- _Goal_
Please transcribe all of the items below without changing a single character.

━━━

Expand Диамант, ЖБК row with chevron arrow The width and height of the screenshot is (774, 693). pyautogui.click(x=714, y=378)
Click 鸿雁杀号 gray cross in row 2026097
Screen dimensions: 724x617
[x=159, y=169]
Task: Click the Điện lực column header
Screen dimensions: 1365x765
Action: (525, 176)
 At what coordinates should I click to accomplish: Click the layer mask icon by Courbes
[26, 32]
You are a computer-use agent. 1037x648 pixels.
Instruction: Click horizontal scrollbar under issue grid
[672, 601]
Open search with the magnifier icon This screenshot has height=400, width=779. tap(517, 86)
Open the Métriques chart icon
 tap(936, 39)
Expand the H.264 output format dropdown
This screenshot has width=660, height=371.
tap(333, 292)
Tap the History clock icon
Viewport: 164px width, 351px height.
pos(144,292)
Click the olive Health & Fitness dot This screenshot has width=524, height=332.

━━━

- _Answer for this exercise_
Expand Диамант, ЖБК row with chevron arrow The width and height of the screenshot is (774, 693). pyautogui.click(x=714, y=378)
Click 鸿雁杀号 gray cross in row 2026097
Screen dimensions: 724x617
[x=159, y=169]
Task: Click the Điện lực column header
Screen dimensions: 1365x765
Action: (525, 176)
 At what coordinates should I click to accomplish: Click the layer mask icon by Courbes
[26, 32]
You are a computer-use agent. 1037x648 pixels.
Instruction: Click horizontal scrollbar under issue grid
[672, 601]
Open search with the magnifier icon This screenshot has height=400, width=779. tap(517, 86)
Open the Métriques chart icon
 tap(936, 39)
Expand the H.264 output format dropdown
This screenshot has width=660, height=371.
tap(333, 292)
Tap the History clock icon
Viewport: 164px width, 351px height.
pos(144,292)
Click the olive Health & Fitness dot This screenshot has width=524, height=332.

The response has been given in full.